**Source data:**
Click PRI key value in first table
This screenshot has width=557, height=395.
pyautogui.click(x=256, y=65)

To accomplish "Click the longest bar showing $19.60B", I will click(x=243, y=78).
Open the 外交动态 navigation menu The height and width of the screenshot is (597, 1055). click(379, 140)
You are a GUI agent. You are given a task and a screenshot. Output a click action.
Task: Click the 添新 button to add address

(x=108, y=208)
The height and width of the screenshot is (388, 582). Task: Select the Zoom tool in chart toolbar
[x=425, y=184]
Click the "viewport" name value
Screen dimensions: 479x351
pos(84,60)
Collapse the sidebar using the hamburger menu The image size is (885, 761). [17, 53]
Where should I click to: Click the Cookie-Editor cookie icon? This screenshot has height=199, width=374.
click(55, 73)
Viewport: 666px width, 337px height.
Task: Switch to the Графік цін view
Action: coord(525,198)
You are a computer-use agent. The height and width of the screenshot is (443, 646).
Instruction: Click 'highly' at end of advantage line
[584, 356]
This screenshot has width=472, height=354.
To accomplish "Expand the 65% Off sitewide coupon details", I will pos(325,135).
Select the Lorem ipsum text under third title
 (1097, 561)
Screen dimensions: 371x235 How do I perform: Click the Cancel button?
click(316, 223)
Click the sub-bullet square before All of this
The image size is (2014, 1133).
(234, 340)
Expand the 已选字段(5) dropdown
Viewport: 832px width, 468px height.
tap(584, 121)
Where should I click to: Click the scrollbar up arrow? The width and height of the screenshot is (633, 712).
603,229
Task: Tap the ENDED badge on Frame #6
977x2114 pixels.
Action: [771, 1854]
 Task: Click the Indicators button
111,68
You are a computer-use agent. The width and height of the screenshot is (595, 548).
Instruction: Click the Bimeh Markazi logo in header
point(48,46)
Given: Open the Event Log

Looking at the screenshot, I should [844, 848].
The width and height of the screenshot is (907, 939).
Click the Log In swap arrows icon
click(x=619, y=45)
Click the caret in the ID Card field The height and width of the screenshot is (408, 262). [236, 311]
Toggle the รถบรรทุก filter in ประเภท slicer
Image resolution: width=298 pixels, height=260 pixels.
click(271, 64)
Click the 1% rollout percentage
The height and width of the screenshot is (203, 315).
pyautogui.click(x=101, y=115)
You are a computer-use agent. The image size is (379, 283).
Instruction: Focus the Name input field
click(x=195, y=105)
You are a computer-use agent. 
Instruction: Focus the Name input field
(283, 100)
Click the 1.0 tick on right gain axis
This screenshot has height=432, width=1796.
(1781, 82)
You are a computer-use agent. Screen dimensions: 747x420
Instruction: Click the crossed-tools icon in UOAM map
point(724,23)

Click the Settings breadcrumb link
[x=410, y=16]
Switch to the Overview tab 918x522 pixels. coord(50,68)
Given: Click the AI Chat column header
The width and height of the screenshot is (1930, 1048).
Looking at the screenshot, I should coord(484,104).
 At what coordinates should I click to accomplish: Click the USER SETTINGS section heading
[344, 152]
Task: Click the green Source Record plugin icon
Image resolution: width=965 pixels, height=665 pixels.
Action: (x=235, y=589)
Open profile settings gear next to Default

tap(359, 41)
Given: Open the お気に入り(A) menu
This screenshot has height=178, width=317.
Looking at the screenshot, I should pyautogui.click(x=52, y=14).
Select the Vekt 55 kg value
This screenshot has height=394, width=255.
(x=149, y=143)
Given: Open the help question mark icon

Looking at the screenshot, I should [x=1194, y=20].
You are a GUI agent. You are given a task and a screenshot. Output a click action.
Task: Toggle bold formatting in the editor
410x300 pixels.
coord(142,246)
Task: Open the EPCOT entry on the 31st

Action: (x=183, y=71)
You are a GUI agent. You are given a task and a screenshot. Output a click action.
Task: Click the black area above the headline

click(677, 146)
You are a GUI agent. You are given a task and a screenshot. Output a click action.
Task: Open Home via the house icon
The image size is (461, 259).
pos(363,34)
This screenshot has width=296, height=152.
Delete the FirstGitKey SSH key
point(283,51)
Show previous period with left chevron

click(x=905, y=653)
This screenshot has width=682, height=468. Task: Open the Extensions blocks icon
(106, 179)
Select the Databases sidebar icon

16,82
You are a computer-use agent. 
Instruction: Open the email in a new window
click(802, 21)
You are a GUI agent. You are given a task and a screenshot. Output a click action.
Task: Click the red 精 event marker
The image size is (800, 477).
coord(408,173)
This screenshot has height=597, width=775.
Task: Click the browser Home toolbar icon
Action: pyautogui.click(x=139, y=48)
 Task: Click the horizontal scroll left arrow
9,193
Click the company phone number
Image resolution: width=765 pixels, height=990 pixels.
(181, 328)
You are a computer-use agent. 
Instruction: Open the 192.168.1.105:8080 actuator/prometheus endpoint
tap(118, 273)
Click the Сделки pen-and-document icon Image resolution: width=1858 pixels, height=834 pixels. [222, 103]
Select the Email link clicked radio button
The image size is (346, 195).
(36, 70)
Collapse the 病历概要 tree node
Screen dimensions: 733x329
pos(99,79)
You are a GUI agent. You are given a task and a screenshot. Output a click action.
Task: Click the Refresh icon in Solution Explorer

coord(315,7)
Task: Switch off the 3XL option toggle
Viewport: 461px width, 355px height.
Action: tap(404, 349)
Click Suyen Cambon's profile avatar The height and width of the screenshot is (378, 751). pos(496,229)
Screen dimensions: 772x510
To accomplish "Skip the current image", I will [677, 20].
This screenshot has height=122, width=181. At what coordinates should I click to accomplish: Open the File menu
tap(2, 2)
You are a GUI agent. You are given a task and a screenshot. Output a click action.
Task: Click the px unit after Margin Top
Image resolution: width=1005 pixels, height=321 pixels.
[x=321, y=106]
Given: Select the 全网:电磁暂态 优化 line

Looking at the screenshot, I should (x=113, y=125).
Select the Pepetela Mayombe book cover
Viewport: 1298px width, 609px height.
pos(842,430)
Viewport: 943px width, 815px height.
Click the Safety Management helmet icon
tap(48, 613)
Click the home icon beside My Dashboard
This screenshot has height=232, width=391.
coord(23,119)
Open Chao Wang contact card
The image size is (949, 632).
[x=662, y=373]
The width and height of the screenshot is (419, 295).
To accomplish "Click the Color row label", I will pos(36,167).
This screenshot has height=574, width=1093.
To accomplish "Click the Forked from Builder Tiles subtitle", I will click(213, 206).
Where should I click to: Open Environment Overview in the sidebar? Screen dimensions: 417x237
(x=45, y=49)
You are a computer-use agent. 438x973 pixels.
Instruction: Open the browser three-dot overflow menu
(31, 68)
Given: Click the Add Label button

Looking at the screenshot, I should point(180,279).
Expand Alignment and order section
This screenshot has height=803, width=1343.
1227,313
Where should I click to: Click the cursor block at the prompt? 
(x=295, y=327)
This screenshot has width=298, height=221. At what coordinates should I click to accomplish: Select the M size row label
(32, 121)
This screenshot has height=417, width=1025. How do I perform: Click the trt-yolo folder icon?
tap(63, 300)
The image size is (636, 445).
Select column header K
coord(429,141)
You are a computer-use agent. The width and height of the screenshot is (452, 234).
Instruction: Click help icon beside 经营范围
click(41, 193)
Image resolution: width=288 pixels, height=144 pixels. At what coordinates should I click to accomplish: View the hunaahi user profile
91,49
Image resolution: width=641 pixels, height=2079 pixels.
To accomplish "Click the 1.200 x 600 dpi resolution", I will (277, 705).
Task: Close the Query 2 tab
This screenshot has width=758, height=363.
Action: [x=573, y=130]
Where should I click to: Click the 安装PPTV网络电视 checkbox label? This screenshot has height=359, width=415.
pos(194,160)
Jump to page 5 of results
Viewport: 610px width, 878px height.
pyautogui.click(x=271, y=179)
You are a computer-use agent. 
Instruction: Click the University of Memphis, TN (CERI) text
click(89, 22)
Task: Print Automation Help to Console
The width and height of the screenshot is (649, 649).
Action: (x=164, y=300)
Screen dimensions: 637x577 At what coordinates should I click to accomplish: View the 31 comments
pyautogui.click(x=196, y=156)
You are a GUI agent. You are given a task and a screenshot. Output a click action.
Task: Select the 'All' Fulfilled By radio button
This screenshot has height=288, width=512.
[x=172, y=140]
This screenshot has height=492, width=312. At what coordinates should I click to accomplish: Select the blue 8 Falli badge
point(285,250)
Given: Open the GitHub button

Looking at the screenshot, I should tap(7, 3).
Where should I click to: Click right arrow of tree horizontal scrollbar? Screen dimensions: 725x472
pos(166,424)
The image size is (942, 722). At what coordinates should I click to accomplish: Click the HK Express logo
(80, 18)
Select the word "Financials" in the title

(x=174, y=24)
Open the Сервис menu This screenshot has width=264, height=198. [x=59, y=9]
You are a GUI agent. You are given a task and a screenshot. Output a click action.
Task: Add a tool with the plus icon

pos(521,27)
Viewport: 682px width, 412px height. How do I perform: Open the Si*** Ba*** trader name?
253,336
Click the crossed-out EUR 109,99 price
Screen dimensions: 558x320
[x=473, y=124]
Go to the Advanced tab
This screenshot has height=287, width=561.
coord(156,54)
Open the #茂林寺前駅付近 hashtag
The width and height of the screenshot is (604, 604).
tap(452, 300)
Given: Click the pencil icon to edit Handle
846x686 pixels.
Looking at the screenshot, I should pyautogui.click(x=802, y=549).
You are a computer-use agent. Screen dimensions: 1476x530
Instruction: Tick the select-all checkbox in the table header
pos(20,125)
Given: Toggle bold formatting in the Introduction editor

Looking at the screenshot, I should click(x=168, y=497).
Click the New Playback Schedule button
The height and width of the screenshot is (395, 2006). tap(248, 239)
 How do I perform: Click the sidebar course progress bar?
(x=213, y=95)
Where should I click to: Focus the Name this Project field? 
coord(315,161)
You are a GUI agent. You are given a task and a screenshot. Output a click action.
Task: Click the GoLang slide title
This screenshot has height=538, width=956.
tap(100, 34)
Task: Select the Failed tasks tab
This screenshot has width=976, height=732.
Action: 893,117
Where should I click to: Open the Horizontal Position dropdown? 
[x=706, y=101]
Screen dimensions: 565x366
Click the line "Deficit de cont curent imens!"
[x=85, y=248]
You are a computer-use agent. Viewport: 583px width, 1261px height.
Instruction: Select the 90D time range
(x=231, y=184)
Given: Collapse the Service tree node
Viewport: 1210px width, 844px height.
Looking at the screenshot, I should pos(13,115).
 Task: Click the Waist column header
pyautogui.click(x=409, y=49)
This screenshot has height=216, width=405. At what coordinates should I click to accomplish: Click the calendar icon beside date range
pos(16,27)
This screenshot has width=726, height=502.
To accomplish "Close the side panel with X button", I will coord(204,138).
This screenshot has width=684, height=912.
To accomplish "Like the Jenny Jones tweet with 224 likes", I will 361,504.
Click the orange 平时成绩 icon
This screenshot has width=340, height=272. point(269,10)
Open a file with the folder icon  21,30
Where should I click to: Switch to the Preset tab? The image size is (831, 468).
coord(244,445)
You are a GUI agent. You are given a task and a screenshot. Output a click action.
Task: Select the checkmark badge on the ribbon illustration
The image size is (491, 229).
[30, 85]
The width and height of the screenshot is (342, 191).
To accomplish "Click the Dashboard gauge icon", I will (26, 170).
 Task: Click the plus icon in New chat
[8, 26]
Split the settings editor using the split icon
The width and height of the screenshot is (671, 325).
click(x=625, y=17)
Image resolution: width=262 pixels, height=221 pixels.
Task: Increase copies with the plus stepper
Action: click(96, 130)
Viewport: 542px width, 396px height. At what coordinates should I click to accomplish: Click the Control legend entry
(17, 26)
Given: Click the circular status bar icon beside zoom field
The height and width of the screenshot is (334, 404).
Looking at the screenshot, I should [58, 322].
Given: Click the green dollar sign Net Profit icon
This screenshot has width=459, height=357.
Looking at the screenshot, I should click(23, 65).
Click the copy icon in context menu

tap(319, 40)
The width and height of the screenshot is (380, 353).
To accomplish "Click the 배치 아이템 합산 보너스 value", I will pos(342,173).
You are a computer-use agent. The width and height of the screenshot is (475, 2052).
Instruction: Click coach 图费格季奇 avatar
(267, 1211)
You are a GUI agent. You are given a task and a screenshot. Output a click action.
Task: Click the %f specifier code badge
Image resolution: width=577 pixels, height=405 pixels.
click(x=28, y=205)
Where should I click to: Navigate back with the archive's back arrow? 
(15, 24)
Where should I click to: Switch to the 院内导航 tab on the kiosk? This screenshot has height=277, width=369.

**What to work on:** What you give back must be the stretch above, starting at the line with "410x300 pixels." and ending at the line with "Task: Click the red 精 event marker", copied exactly.

**Solution for this problem:**
410x300 pixels.
coord(142,246)
Task: Open the EPCOT entry on the 31st

Action: (x=183, y=71)
You are a GUI agent. You are given a task and a screenshot. Output a click action.
Task: Click the black area above the headline

click(677, 146)
You are a GUI agent. You are given a task and a screenshot. Output a click action.
Task: Open Home via the house icon
The image size is (461, 259).
pos(363,34)
This screenshot has width=296, height=152.
Delete the FirstGitKey SSH key
point(283,51)
Show previous period with left chevron

click(x=905, y=653)
This screenshot has width=682, height=468. Task: Open the Extensions blocks icon
(106, 179)
Select the Databases sidebar icon

16,82
You are a computer-use agent. 
Instruction: Open the email in a new window
click(802, 21)
You are a GUI agent. You are given a task and a screenshot. Output a click action.
Task: Click the red 精 event marker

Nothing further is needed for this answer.